When the thermal shock resistance was evaluated by the same method as above, interlayer cracking occurred.

[0021]

[Comparative Example 4] Carbon fibers were aligned in one direction, and a prepreg sheet which was impregnated with a phenol resin and was semi-cured was laminated. This was press-molded at a molding pressure of 30 kg / cm ² and a temperature of 150 ° C. to obtain a molded body of 30 × 30 × 200 mm. 1000 this
Carbonization by heating to ℃, then impregnation of pitch and carbonization up to 1000 ℃ were repeated 3 times, and heat treatment was further carried out to 3000 ℃ for graphitization. When the thermal shock resistance of the obtained carbon fiber reinforced carbon material was evaluated by the same method as in Example 1, a crack was generated.

As described above, as in Example 1, the number of carbon fiber warp yarns arranged is n (pieces / cm) and the number of weft yarns is arranged m (pieces / c).
It has been found that a product having excellent thermal shock resistance and good heat conductivity can be obtained by setting the distance between m) and n / m = 3 to 10 in range.

[0023]

According to the present invention, in a carbon fiber reinforced carbon material, a woven fabric in which the number of warp and weft threads is specified while the unidirectional component is the main component, and the warp threads are wound in the form of a roll in the axial direction, which is high. It is possible to manufacture a material having a thermal conductivity and an excellent thermal shock resistance without cost and production cost, unlike a three-dimensional structure.
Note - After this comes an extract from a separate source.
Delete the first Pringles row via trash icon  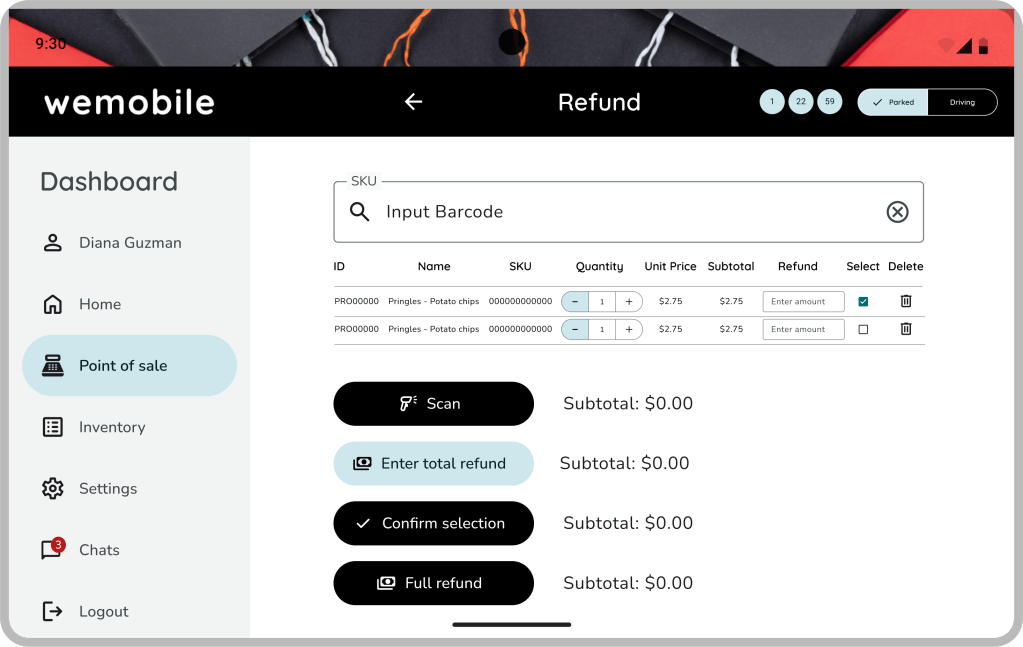(906, 301)
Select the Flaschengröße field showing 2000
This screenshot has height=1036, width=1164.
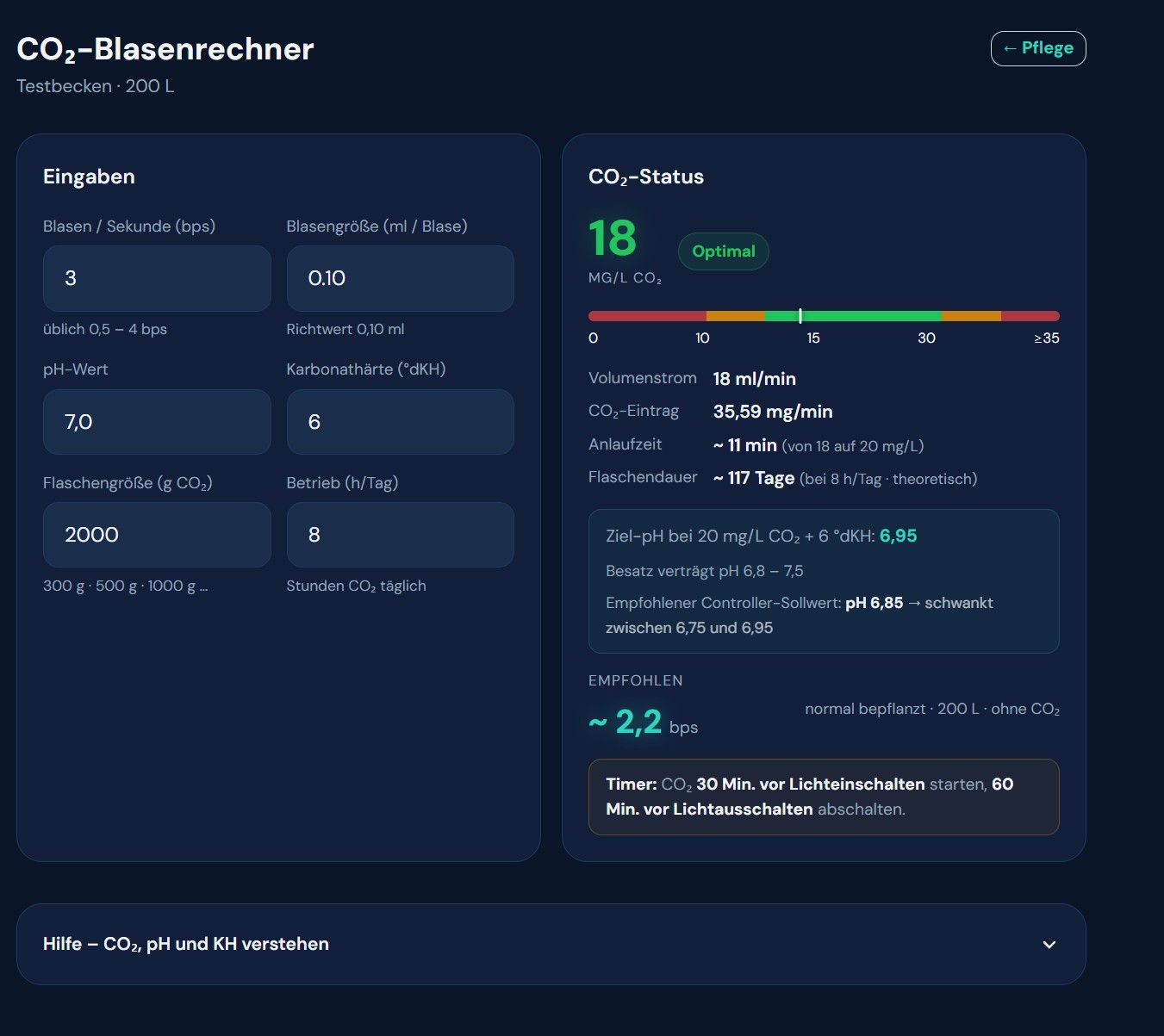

The carbon fiber reinforced carbon material of the present invention is extremely suitable for a nuclear fusion reactor wall material, a heat resistant structural material and the like.

Claims (1)

[Claims] 1. A carbon fiber reinforced carbon material comprising a carbon fiber filler and a matrix obtained by carbonizing a synthetic resin and / or pitches by heating, wherein the carbon fiber filler has a warp yarn arrangement number n (pieces / cm) and a weft yarn. Carbon fiber woven fabric having a relationship of n / m = 3 to 10 with the number of arrangements m (pieces / cm) of the warp is wound in the axial direction in a roll shape. Reinforced carbon material.